Vi chiederete cosa ha a che fare tutto questo con il libretto della di Leo, Zuckerberg e, soprattutto, con Lenin? Intanto, entrambi, sono dei rivoluzionari, vantano una sterminata massa di credenti al loro seguito e promettono il cambiamento. Nel caso dello statista del potere del lavoro e delle sue ideologie sappiamo come è andata. Sul finire del Novecento le sue statue sono state fatte a pezzi con l’accusa di non avere cambiato lo stato delle cose, ma con Zuckerberg e gli altri guru della Rete, come la mettiamo?

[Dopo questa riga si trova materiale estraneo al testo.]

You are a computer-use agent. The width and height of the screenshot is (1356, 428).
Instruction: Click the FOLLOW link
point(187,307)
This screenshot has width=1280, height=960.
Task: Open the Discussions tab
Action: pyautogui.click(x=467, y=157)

Oggi, secondo Rita di Leo, viviamo in un tempo nuovo sorto sulle macerie del Novecento, delle sue ideologie e delle sue guerre, un tempo che definisce anomico, senza regole, dominato da una nuova ideologia, la teologia della tecnica, in cui tutto è creato, definito e regolato dagli algoritmi. Un tempo in cui l’uomo non è più l’animale politico di Platone e Aristotele legato ad una vita comunitaria ma un animale asociale che si muove dentro la sua solitudine, non sa nulla del passato e si immedesima nel clima che si trova a vivere. Un tempo in cui non è permesso pensare come Aristotele o come Hobbes ma secondo il pensiero computazionale.
Per secoli, nel Novecento europeo, a fare da spartiacque sociale è stato l’analfabetismo di massa, motivo per cui venne introdotto l’obbligo scolastico. Nell’era della democrazia della Rete, invece, il coding si può imparare solo in un corso universitario nelle facoltà d’avanguardia, quelle frequentate dalle élite mentre all’individuo-massa sono riservati i risultati del pensiero computazionale centrati sul materialismo realizzato per rendere sempre più tecnologica l’esistenza quotidiana. In sostanza si ha sempre meno bisogno degli uomini come produttori e sempre di più di clienti che comprano su online o danno sfogo alla propria asocialità con i mezzi della Rete. «I commenti di ignoti contro ignoti che si leggono sui social forum dimostrano la sconfitta delle utopie, delle teorie politiche, delle pratiche di governo, degli esperimenti sociali».
L’ideologia del tempo nuovo, la teologia della tecnica, nella sua essenza è dunque simile alle altre ideologie che sostenevano il potere dei tempi precedenti. Un’ideologia che oggi appare invincibile nella sua concretezza, nella sua diffusione globale, nel suo essere senza obiettivi comuni se non quelli dei bisogni materiali comuni a tutti. Penso a Cartesio: Cogito ergo sum. Al diavolo Zuckerberg, la tecnica e i suoi algoritmi.